◆ **EXCERPT**:
-----

Thursday, March 23, 2006

More evidence of terrorist ties - shocking!

This is just too good to pass up. Many of you (Richard – you know who you are) have been so extremely adamant in your statements that there is no way OBL could have had a working relationship with Sadam. One is a secular Muslim the other a fundamentalist – so based on this reasoning, it is impossible to think that Sadam had any relationship with OBL and his terrorist ways.

Just as I predicted a year ago, and reiterated on another blog just last week, as more of these documents get translated we are going to see that the only thing the loony left has been hanging their hat on is soon going to crumble before their very eyes – “Sadam had no ties to the people who attacked us on 9/11”. It may not be next week, and this particular document doesn’t prove anything in and of itself…but 20 or 30 of these documents will. At last check, there were hundreds of thousands of documents form Iraq secret service and military just waiting to be translated.

It is with great pleasure that I direct your attention to the following (courtesy of ABC news. As an aside, why does ABC an other media, think they must put editors notes on information that is supportive of the war effort but not on information that is against it. I don’t recall any editor’s notes on the CIA leaks, but I digress):

http://abcnews.go.com/International/IraqCoverage/story?id=1734490&page=1


Here are some highlights (or lowlights depending on how bad you hate the President)

“A newly released pre-war Iraqi document indicates that an official representative of Saddam Hussein's government met with Osama bin Laden in Sudan on February 19, 1995 after approval by Saddam Hussein. Bin Laden asked that Iraq broadcast the lectures of Suleiman al Ouda, a radical Saudi preacher, and suggested "carrying out joint operations against foreign forces" in Saudi Arabia. According to the document, Saddam's presidency was informed of the details of the meeting on March 4, 1995 and Saddam agreed to dedicate a program for them on the radio. The document states that further "development of the relationship and cooperation between the two parties to be left according to what's open (in the future) based on dialogue and agreement on other ways of cooperation."

-----

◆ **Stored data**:

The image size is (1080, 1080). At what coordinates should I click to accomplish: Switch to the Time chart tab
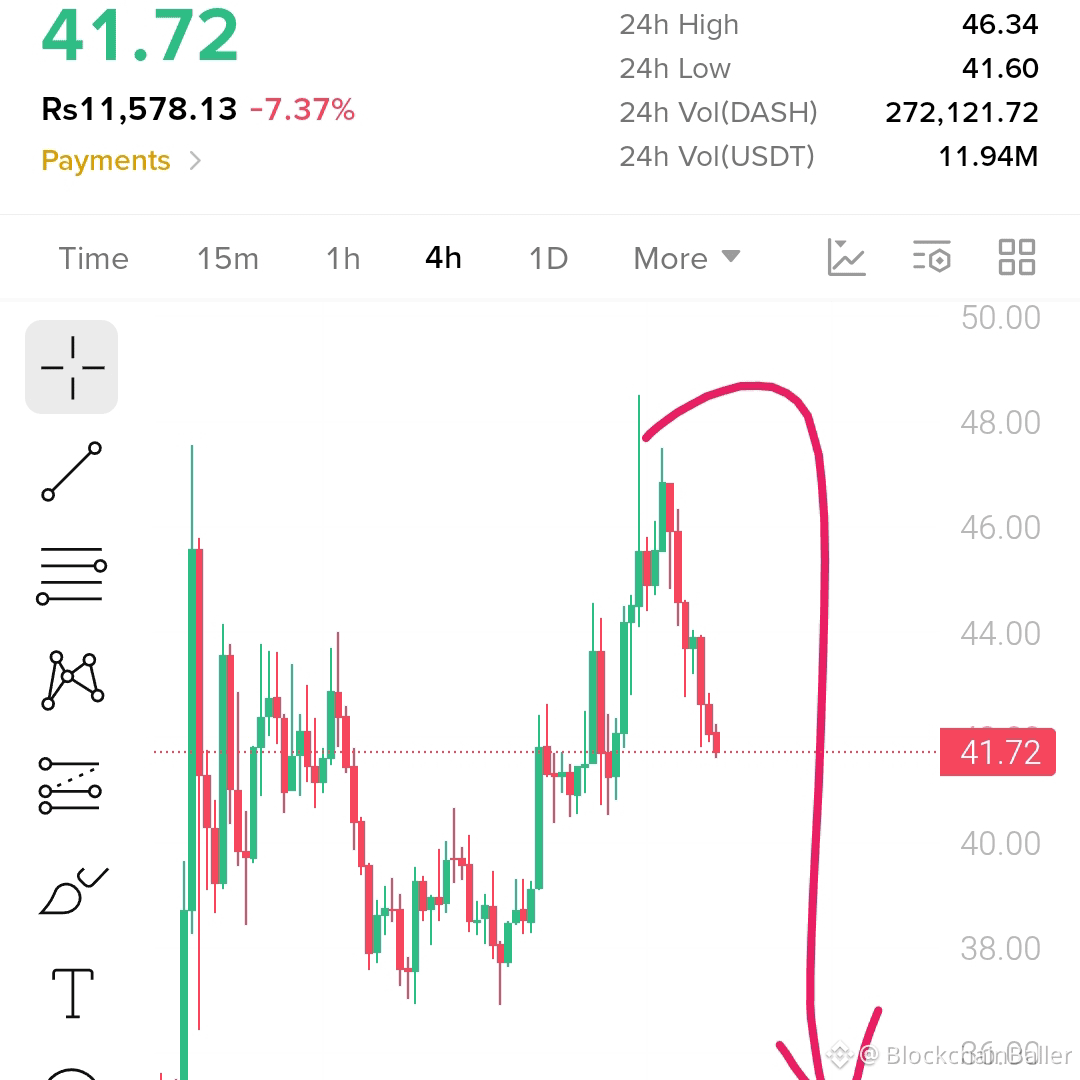94,259
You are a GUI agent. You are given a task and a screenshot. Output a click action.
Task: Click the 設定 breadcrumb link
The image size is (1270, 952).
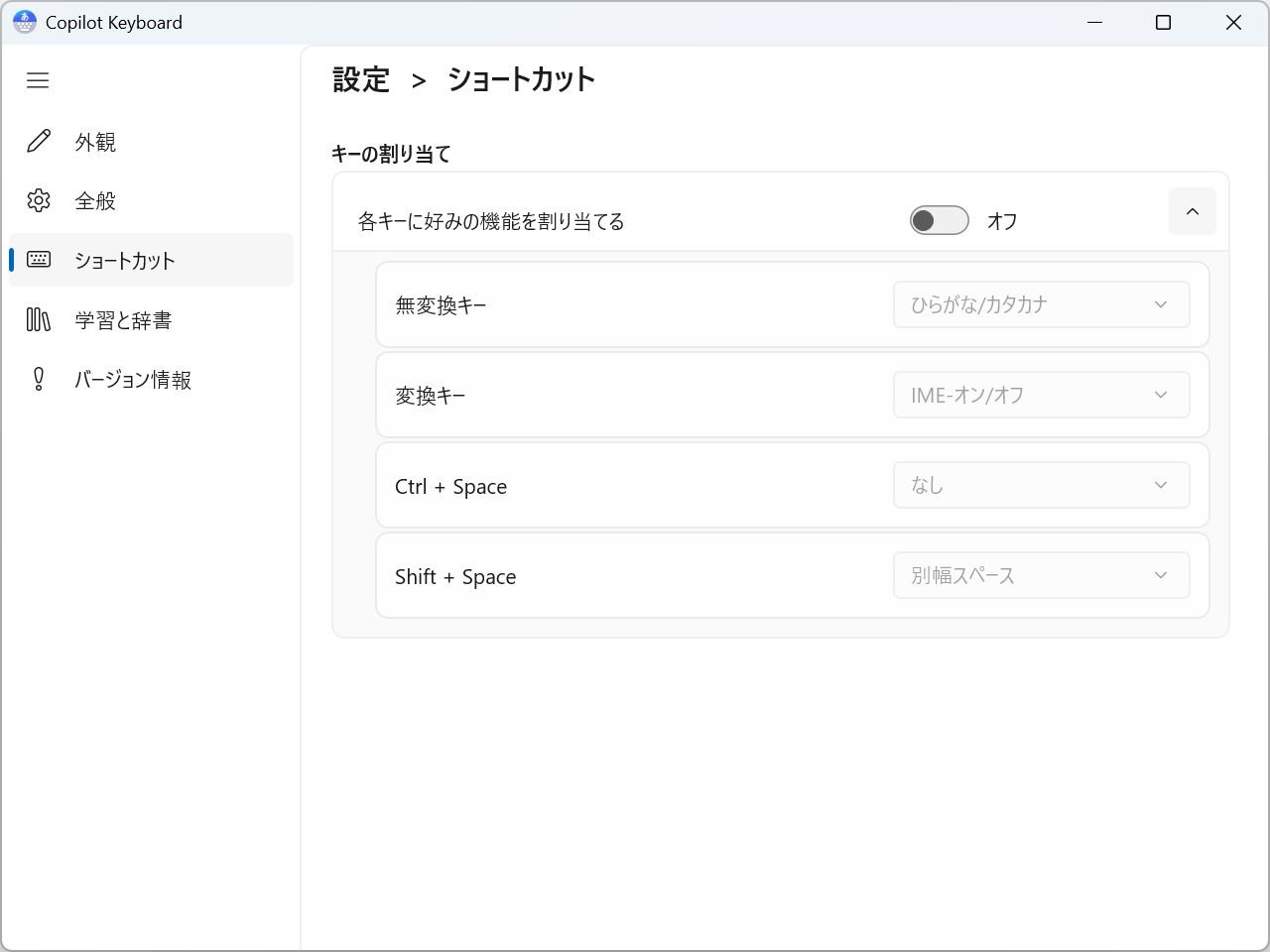click(361, 79)

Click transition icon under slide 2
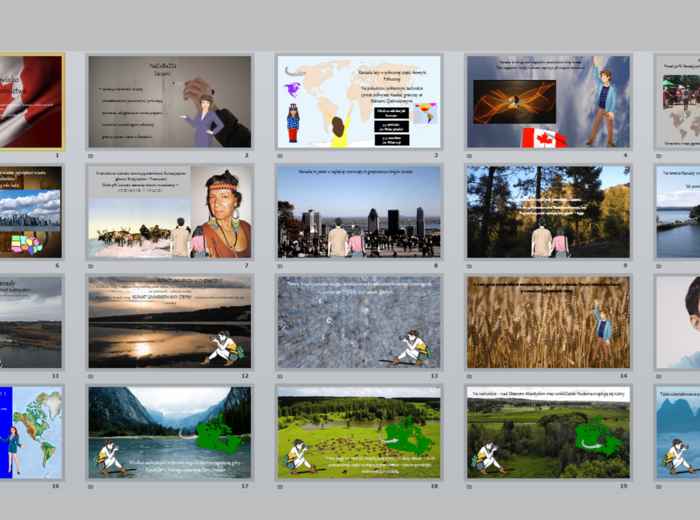(91, 156)
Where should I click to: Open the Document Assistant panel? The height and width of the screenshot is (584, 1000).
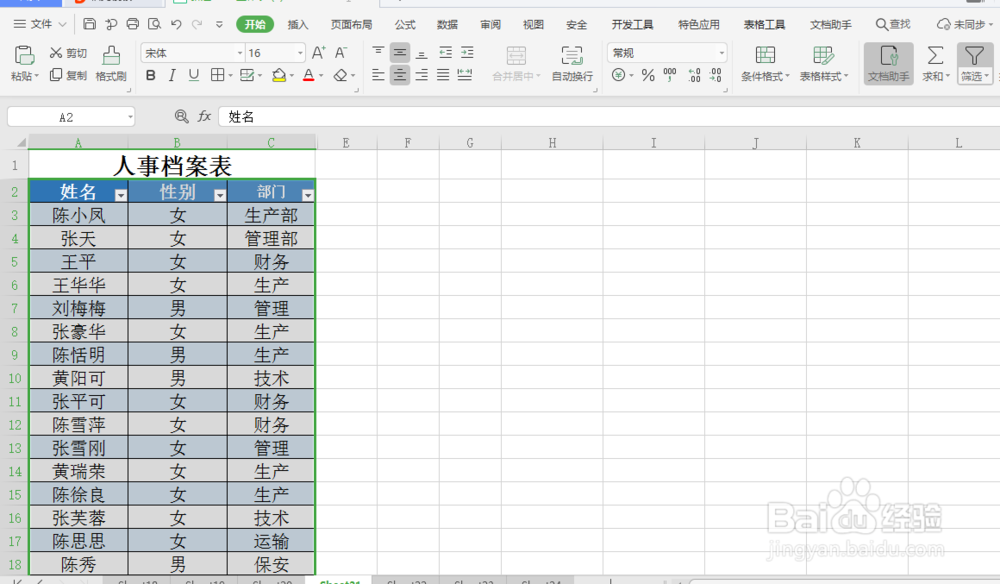click(888, 64)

-----

◆ **USING THE INFORMATION**:
• A. List every complete date, with month, day, and year, that appears in the blog post.
• B. Return the passage of the blog post from "Just as I predicted" to "to be translated.", copied word for word.

◆ **ANSWERS TO THE EXERCISE**:
• A.
- Thursday, March 23, 2006
- February 19, 1995
- March 4, 1995

• B.
Just as I predicted a year ago, and reiterated on another blog just last week, as more of these documents get translated we are going to see that the only thing the loony left has been hanging their hat on is soon going to crumble before their very eyes – “Sadam had no ties to the people who attacked us on 9/11”. It may not be next week, and this particular document doesn’t prove anything in and of itself…but 20 or 30 of these documents will. At last check, there were hundreds of thousands of documents form Iraq secret service and military just waiting to be translated.